Its incidence is declining, which is good news largely attributed to a higher percentage of people getting colonoscopies. But many people nonetheless avoid the procedure because of what they have to do to prepare for it: Doctors typically prescribe four liters — a little more than a gallon — of (by many accounts) awful-tasting laxative fluid that the patients are asked to consume, without solid food, to cleanse their colon before a procedure.
It’s not easy, but it’s crucial that patients complete the prep as directed, says Aline Charabaty, associate professor of medicine and a gastroenterologist at Georgetown University Hospital. If the colon isn’t completely clean, she explains, “I can’t be confident that I didn’t miss anything and I’m going to ask you back in three or five years — and you’re going to have to go through another prep.” Sometimes doctors will ask you back within a year if they can’t get a clear enough view.

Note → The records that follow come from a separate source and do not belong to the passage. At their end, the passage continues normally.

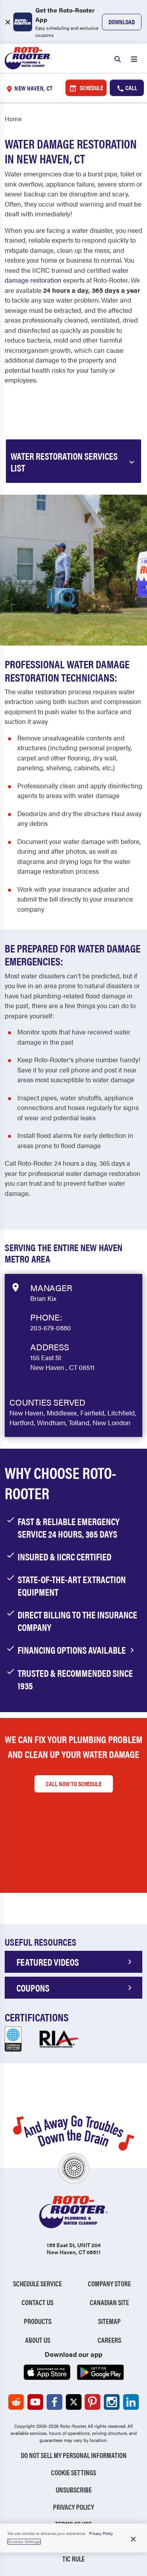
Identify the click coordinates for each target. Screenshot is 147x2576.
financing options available (72, 1649)
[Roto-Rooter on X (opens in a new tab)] (74, 2402)
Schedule (90, 87)
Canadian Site (109, 2302)
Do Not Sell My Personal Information (74, 2455)
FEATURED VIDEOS (47, 1961)
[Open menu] (134, 58)
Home (13, 118)
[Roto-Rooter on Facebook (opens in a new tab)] (54, 2402)
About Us (37, 2340)
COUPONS (32, 1987)
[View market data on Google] (15, 1286)
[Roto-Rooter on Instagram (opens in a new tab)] (112, 2402)
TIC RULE (73, 2558)
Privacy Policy (73, 2507)
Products (37, 2321)
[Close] (133, 2539)
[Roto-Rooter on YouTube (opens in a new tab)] (35, 2402)
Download (122, 21)
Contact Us (37, 2302)
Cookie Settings (73, 2472)
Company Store (109, 2283)
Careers (109, 2340)
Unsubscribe (74, 2489)
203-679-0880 (50, 1327)
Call (130, 87)
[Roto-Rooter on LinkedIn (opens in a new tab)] (131, 2402)
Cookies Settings (24, 2541)
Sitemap (109, 2321)
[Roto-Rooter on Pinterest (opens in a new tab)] (92, 2402)
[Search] (117, 58)
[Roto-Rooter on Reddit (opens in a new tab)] (16, 2402)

Poor preparation occurs in at least 20 percent of colonoscopies, mostly due to intolerance to drinking the full volume of the prep.
Now doctors are working on ways to create a more palatable prep process, focusing on improving the taste and lowering the quantity of liquid the patient needs to drink.
One pharmaceutical company has a prep kit in the works whose active ingredients are in the form of better-tasting (according to test subjects) food bars and drinks. It is beginning Phase 3 trials this year and hopes to apply for approval from the Food and Drug Administration next year.
It’s good to have more than one option, says Douglas K. Rex, a professor of medicine and director of endoscopy at Indiana University School of Medicine, because “for any given prep that’s out there, you’ll find some people that find it tolerable, and some people that hate it.”
The classic prep solution that’s been used regularly since the 1980s is a four-liter dose of a polyethylene glycol solution — doctors call it PEG — that is often prescribed as Nulytely or Golytely.